Let’s start with the most basic premise; that teachers with guns will make the campus safer. First of all, the vast majority of teachers have no knowledge about using guns in an active shooter situation. But “training”…that’s what advocates say. Ignoring the fact that teachers in this state cannot even earn a living wage from our Legislature, we now expect state representatives to suddenly find millions of dollars to pay for weapons, military/police style training, gun safes in classrooms, and, as the President recommended, “bonus pay” for serving in active duty?

OK, let’s magically pretend money is no option and we have teachers ready to serve as part-time police officers on top of their already stressful and demanding jobs being educators, counselors, nurses, and everything else that is contributing to the teacher shortage in Arizona. More guns means more danger for students, staff, and themselves. Let’s show the reasons why:

1) Teachers will now become the first targets of shooters since they will be expected to be the ones who could fight back.

2) Teachers will be ineffective at neutralizing the shooter. Even highly trained police officers only hit their intended targets between 30 percent and 35 percent of the time, according to analysis by the New York Times.

3) Stray bullets from these misses are likely to injure or kill their own students and colleagues.

4) Teachers with guns will now become the targets of police when they arrive on campus and do not know who the active shooter is in the chaos.

5) Teachers may feel compelled to leave their classrooms, where they are keeping children calm and quiet, to confront the shooter. These young children are more likely to panic and make noises that makes them an easier target for the shooter.

6) Will teachers know when the threat requires deadly force? What if a student is threatening someone but hasn’t started shooting yet? What if the shooter is running away back turned? Where is the line where teachers will or will not be held accountable for the taking of a life?

7) Will teachers be granted qualified immunity like police officers? Will teachers be free from prosecution or civil suit if they accidentally shoot an innocent bystander during the melee?

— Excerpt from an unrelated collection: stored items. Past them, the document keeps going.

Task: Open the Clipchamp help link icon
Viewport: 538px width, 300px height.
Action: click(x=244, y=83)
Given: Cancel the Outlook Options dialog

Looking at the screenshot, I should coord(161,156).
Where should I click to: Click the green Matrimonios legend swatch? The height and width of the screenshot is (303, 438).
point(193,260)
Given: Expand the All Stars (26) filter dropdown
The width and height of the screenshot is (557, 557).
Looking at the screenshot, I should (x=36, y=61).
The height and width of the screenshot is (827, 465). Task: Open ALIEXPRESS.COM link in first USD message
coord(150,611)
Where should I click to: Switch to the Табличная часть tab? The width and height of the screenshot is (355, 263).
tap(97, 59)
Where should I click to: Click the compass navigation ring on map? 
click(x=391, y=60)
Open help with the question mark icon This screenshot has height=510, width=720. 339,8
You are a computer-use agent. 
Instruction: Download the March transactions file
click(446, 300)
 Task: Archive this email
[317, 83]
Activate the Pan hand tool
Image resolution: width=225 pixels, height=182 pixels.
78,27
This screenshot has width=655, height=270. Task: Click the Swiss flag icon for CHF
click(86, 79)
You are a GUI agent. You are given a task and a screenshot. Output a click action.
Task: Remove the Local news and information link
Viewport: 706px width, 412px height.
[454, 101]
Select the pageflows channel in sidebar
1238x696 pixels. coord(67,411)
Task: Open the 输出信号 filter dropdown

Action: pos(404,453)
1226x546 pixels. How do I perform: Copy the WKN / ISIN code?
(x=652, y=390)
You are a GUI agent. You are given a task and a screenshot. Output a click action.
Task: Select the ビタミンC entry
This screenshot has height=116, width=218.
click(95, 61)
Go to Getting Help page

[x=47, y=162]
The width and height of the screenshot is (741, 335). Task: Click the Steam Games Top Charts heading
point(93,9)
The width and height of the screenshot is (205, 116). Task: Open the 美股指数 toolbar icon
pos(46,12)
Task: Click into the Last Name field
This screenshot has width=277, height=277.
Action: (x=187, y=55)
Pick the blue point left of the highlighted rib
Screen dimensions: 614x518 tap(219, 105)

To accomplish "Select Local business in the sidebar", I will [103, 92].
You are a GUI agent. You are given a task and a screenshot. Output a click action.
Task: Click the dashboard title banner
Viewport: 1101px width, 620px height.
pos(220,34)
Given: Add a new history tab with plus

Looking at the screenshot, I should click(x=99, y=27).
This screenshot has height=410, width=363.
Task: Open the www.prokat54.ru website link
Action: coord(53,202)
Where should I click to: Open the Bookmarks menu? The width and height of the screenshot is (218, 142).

8) Teachers experiencing personal issues or a mental breakdown now have a weapon more readily at their disposal that can be easily accessed to be used against themselves or their students and colleagues.

Teachers enter this profession to educate children. That is their passion and their skill set. Students feel safe and secure in the presence of a trusted teacher. Often in broken homes and tough neighborhoods, school is the sanctuary that students need against violence.

But, that trust is being broken down by a society where anonymous phone threats made my second- grader not want to go to school, where threatening notes in bathrooms brought teachers and students to the edge of hysteria, and where we seem to hear about another shooting just about every week.

Will students feel more safe knowing guns are in their classrooms? Too often as we “harden” our schools, we are making them seem more like prisons with high fencing, vehicle barricades, and armed guards. Does this make them feel safer or more like they themselves are the threat to society?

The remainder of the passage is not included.